* WHAT IS EXPECTED
Give the records below again in full, exactly as written, but without any images.
= = = = =
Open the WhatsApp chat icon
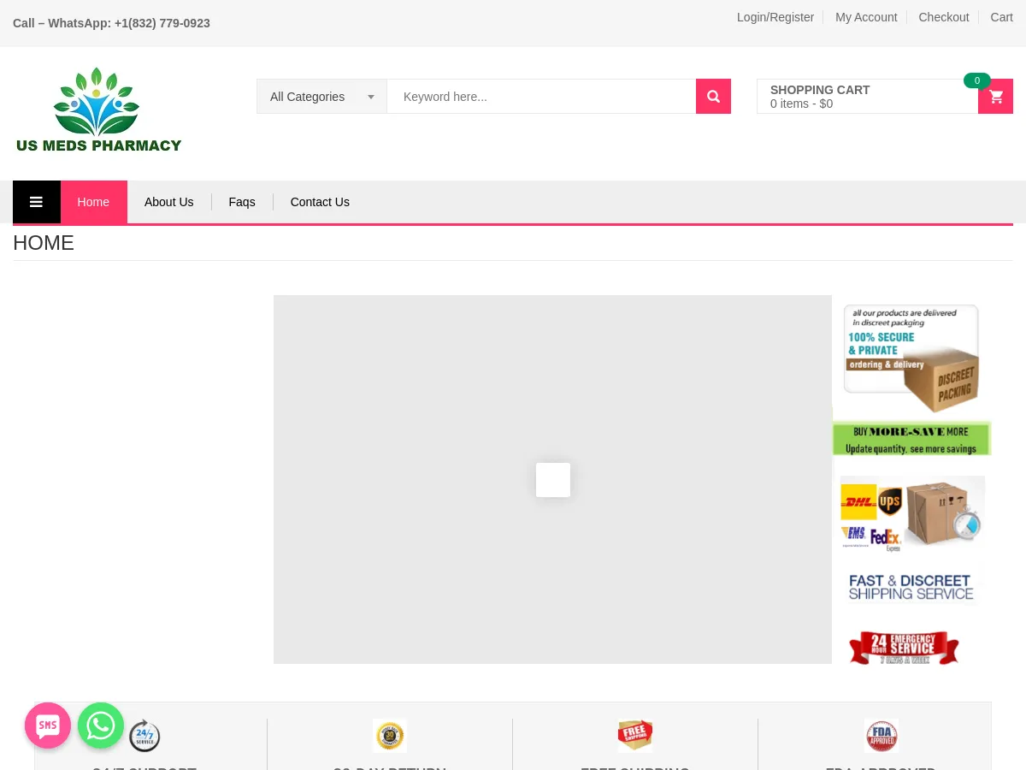coord(101,725)
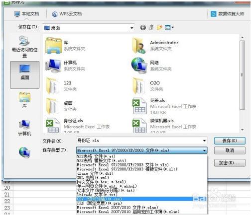Click the Back navigation arrow icon
The height and width of the screenshot is (216, 252).
click(143, 27)
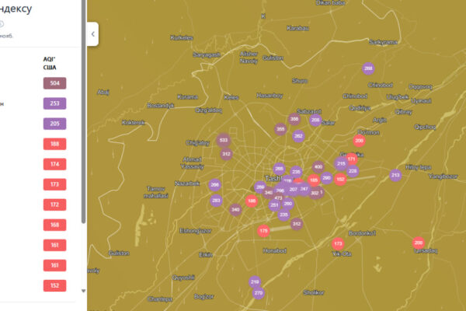This screenshot has width=466, height=311.
Task: Click the AQI США column header
Action: click(x=50, y=63)
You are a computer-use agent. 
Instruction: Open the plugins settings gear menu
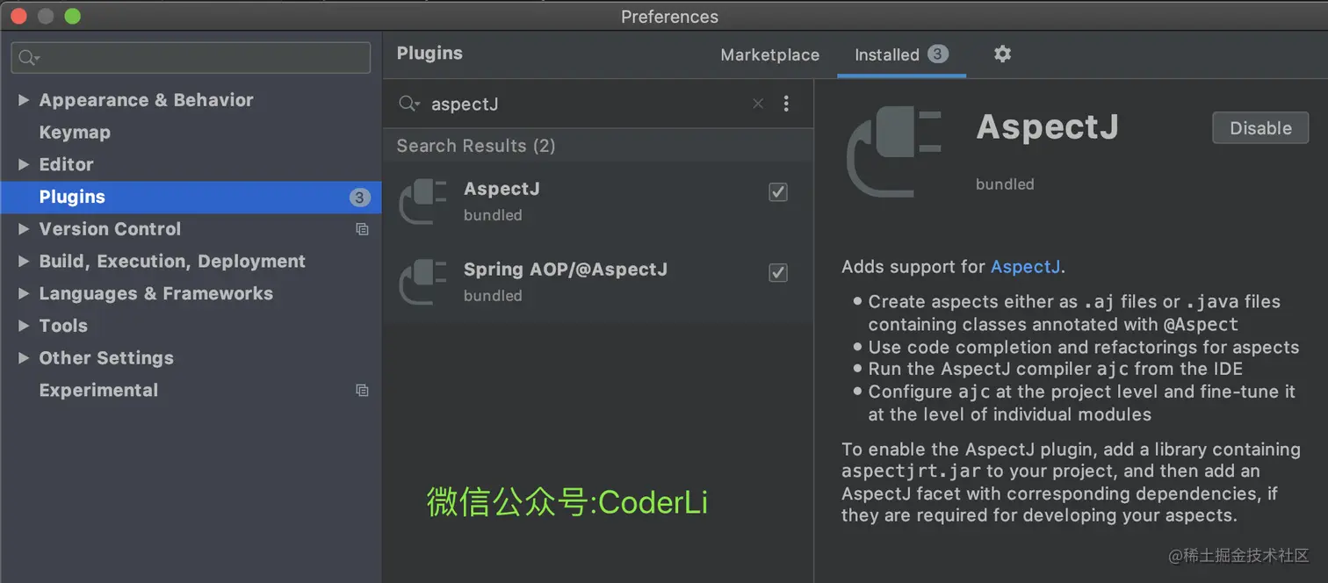1002,54
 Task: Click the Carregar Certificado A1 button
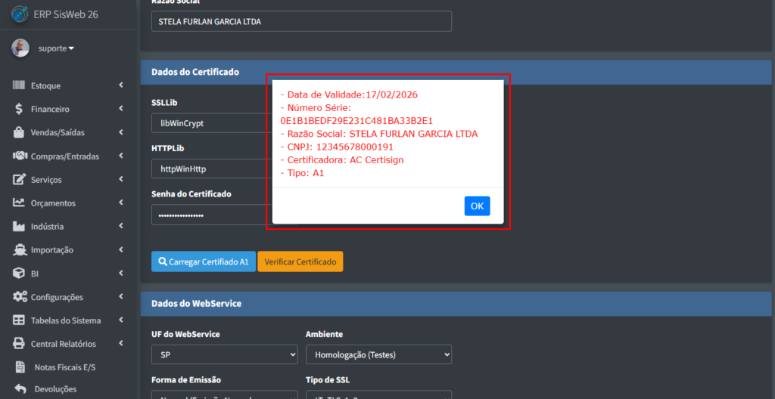click(x=203, y=261)
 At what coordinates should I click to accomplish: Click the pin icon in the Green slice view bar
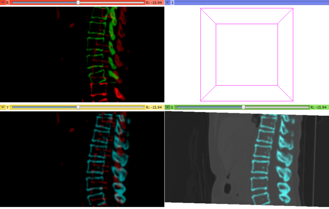pyautogui.click(x=167, y=107)
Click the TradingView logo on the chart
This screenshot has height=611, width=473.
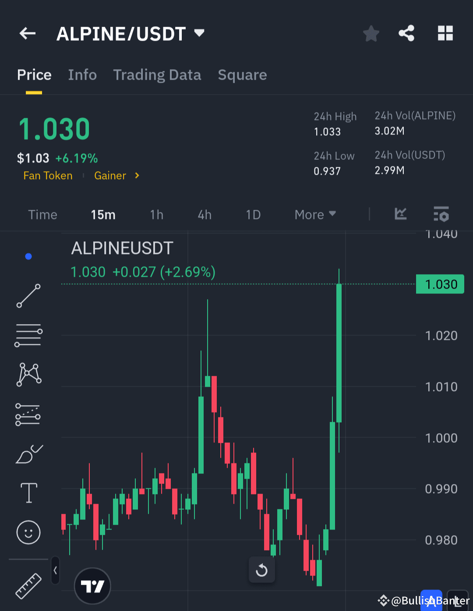coord(92,586)
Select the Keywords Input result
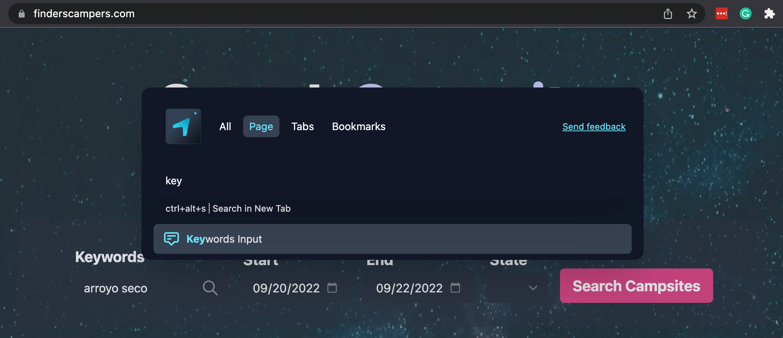 click(392, 239)
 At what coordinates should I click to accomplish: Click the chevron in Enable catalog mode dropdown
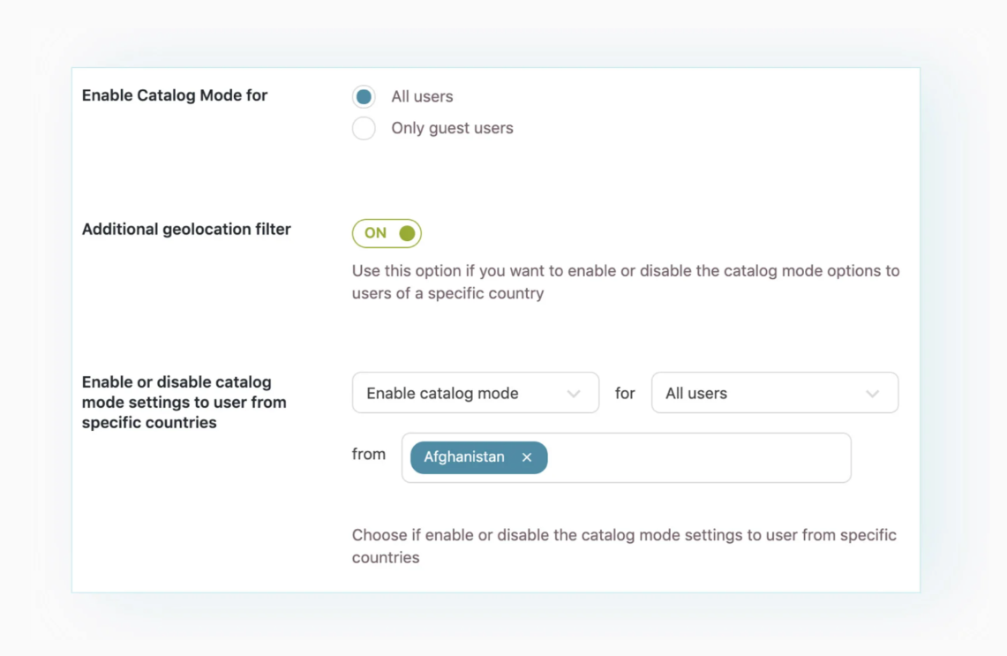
= = = = =
* YOUR RESPONSE
Open the WhatsApp chat icon
coord(101,725)
Click the Back navigation arrow icon
The height and width of the screenshot is (216, 252).
click(143, 27)
This screenshot has width=466, height=311.
Task: Click the AQI США column header
Action: click(x=50, y=63)
You are a computer-use agent. 
Instruction: Open the plugins settings gear menu
1002,54
 Task: Click the Carregar Certificado A1 button
click(x=203, y=261)
 At what coordinates should I click to accomplish: Click the pin icon in the Green slice view bar
pyautogui.click(x=167, y=107)
Click the TradingView logo on the chart
This screenshot has height=611, width=473.
coord(92,586)
Select the Keywords Input result
 click(392, 239)
 At what coordinates should I click to accomplish: Click the chevron in Enable catalog mode dropdown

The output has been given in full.